Sunday, January 15, 2017

Today's Must-Read: The Slide Toward Autocracy: A Checklist

Via Digby, this list from Amy Siskind of "Trump atrocities" of the week.

Experts in authoritarianism advise to keep a list of things subtly changing around you, so you'll remember. Here's my list for week 9[.]

Digby just shows this week's list, but has links to the previous eight.

I found this one possibly the most worrisome:

35. Human Rights Watch issued it's annual report of threats to human rights around the world. For the first time in 27 years, the US is listed as a top threat because of the rise of Trump.
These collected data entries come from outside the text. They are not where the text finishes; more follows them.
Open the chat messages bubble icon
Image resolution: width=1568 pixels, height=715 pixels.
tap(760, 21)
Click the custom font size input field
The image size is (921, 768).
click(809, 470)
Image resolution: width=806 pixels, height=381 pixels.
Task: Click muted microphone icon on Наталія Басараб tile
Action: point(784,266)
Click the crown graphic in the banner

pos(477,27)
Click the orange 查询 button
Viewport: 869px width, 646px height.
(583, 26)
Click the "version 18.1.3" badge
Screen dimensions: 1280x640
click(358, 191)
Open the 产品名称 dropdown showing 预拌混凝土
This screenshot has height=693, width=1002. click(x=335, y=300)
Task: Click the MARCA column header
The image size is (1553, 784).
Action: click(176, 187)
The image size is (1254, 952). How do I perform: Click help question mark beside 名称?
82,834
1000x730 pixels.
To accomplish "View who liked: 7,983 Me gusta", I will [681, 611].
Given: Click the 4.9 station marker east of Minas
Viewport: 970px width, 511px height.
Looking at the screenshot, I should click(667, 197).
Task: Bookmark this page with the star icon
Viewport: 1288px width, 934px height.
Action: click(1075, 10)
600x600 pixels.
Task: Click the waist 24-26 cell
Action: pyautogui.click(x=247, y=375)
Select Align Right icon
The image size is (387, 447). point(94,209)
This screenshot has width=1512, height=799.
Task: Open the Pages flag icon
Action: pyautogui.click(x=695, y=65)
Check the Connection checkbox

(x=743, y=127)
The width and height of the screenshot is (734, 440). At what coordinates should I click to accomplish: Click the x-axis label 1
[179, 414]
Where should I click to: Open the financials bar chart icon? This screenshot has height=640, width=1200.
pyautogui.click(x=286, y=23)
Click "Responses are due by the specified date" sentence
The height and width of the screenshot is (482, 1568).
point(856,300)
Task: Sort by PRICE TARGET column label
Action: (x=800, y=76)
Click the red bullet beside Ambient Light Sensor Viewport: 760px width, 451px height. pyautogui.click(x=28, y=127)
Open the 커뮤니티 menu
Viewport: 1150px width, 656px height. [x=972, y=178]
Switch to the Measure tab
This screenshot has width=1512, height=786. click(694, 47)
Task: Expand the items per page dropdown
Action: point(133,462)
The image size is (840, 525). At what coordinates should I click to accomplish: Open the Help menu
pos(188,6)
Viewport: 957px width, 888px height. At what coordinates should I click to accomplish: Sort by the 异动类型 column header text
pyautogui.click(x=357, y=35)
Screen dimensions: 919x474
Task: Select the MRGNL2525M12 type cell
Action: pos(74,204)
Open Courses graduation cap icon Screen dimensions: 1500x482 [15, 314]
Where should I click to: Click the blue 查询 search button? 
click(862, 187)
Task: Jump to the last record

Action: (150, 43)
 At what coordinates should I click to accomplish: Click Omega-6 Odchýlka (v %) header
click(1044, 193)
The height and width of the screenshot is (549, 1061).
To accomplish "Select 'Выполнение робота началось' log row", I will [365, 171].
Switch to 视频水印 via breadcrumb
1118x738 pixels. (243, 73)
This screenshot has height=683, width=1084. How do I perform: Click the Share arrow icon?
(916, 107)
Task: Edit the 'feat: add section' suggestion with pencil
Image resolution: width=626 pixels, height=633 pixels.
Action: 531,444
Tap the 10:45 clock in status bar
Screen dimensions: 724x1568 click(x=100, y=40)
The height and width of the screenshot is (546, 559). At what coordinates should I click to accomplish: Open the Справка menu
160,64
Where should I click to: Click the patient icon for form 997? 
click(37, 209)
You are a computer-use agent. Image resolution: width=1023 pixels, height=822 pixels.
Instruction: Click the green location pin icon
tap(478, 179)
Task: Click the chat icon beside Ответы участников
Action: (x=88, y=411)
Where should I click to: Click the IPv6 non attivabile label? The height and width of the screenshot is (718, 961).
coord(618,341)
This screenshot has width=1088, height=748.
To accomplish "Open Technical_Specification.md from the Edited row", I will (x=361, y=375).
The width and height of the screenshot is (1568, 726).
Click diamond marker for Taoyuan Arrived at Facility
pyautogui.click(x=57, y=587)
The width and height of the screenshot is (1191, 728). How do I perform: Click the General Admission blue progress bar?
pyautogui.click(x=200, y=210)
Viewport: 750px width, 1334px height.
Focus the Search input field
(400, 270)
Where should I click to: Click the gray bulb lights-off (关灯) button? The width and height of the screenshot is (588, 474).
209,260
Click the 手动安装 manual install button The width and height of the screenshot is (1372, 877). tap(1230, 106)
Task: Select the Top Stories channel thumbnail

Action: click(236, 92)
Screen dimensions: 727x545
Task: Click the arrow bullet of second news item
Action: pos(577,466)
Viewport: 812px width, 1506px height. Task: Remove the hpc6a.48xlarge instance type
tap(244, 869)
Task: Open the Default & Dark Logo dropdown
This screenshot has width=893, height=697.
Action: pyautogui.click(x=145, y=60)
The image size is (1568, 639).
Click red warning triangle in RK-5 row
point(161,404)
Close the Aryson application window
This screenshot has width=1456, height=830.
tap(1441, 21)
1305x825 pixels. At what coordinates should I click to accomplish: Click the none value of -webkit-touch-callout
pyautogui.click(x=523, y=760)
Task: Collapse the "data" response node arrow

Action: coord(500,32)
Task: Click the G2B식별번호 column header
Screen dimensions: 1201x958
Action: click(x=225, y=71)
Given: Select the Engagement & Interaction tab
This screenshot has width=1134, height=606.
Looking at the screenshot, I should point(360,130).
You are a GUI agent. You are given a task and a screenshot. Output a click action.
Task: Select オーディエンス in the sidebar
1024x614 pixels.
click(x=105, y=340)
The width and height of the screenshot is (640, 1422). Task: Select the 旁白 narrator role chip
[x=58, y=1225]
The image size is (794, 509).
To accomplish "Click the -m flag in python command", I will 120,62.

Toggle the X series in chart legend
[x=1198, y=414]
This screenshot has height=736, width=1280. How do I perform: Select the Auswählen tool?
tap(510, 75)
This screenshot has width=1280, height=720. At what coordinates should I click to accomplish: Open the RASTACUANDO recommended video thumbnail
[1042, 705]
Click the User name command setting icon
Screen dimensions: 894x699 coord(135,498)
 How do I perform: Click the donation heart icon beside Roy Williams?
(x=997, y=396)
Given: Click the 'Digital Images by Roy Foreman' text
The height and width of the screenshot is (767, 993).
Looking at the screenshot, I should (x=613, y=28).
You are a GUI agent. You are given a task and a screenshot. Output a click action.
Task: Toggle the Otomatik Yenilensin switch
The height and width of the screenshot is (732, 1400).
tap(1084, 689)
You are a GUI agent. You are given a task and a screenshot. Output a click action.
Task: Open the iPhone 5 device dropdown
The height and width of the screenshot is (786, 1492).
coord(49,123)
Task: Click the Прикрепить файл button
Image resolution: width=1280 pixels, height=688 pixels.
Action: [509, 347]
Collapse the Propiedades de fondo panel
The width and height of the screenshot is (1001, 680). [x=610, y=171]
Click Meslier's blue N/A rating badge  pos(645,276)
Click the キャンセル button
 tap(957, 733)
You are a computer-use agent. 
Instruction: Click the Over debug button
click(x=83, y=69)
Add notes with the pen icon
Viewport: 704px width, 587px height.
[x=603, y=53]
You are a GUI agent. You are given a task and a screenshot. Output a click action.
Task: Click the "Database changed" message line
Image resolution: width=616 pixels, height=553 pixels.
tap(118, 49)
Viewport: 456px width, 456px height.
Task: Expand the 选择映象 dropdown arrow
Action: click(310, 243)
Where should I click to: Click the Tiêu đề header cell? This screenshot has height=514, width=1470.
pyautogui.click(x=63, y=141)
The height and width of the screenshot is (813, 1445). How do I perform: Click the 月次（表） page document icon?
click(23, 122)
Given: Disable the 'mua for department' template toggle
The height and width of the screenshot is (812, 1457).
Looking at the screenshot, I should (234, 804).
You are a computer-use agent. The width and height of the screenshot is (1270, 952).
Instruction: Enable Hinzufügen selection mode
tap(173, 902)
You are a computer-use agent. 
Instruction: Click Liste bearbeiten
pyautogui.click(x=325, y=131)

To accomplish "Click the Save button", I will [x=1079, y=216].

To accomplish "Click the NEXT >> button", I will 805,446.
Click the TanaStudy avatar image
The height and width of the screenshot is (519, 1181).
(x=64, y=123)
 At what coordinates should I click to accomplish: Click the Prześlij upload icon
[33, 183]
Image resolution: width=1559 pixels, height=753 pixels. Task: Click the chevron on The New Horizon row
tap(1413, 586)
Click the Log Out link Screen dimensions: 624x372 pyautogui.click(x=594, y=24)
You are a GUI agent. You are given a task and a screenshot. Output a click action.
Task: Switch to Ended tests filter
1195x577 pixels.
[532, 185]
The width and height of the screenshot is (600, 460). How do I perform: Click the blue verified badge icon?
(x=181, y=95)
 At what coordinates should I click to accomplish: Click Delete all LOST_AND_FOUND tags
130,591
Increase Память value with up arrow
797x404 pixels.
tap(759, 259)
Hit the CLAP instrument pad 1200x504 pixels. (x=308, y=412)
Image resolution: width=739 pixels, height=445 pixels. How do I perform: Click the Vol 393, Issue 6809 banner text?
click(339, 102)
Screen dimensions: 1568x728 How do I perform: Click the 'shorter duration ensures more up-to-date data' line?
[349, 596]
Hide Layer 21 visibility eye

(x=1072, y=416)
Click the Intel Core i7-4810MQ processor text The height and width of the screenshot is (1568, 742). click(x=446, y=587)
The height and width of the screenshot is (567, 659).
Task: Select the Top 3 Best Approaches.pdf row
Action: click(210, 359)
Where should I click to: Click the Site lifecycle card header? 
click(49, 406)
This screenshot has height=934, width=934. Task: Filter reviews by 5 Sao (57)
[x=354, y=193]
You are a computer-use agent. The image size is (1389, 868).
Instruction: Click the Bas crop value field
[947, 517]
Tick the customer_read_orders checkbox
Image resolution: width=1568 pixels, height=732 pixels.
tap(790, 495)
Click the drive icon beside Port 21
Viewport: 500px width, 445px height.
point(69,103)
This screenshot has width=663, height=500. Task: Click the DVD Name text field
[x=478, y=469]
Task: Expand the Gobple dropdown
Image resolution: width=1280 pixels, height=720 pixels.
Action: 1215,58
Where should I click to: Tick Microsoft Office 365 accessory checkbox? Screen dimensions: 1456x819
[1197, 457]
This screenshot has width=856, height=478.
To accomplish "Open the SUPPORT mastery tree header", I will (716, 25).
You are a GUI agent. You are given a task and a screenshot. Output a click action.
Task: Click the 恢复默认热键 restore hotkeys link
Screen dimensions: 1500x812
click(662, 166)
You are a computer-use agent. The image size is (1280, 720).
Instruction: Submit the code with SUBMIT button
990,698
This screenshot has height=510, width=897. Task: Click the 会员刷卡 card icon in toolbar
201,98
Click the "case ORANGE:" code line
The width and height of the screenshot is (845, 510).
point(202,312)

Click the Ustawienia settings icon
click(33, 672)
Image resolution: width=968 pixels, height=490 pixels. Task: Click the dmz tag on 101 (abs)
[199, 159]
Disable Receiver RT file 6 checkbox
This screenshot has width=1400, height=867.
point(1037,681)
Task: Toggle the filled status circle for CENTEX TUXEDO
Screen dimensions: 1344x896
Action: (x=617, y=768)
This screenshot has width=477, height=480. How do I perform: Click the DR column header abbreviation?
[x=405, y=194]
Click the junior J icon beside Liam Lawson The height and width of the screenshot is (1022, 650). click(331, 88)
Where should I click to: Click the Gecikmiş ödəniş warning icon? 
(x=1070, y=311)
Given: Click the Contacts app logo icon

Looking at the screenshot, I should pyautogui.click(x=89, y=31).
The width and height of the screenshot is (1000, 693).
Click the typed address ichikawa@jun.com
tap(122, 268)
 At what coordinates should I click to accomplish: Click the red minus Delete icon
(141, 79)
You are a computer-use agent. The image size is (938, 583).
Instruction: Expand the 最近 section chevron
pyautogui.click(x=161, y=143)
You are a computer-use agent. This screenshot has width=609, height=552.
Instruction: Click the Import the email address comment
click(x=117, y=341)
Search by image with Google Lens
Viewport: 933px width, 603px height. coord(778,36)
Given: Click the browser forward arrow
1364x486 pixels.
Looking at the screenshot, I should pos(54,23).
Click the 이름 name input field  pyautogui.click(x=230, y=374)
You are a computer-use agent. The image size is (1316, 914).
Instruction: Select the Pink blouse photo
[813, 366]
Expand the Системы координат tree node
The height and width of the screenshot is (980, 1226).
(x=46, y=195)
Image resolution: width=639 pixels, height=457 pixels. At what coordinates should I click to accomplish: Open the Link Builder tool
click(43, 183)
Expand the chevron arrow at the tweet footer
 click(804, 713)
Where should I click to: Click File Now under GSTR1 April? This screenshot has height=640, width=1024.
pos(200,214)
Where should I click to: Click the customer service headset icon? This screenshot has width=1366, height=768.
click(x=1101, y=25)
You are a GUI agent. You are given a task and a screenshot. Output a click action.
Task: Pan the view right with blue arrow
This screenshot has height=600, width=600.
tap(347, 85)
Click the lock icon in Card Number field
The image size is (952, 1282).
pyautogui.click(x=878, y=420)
Here's Human Rights Watch's article on the 2017 World Report. Just one salient section:

Executive Director Kenneth Roth writes that a new generation of authoritarian populists seeks to overturn the concept of human rights protections, treating rights not as an essential check on official power but as an impediment to the majority will.

“The rise of populism poses a profound threat to human rights,” Roth said. “Trump and various politicians in Europe seek power through appeals to racism, xenophobia, misogyny, and nativism. They all claim that the public accepts violations of human rights as supposedly necessary to secure jobs, avoid cultural change, or prevent terrorist attacks. In fact, disregard for human rights offers the likeliest route to tyranny.”

Roth cited Trump’s presidential campaign in the US as a vivid illustration of the politics of intolerance. He said that Trump responded to those discontented with their economic situation and an increasingly multicultural society with rhetoric that rejected basic principles of dignity and equality. His campaign floated proposals that would harm millions of people, including plans to engage in massive deportations of immigrants, to curtail women’s rights and media freedoms, and to use torture. Unless Trump repudiates these proposals, his administration risks committing massive rights violations in the US and shirking a longstanding, bipartisan belief, however imperfectly applied, in a rights-based foreign policy agenda.

I'm wondering again whether New Zealand is far enough away.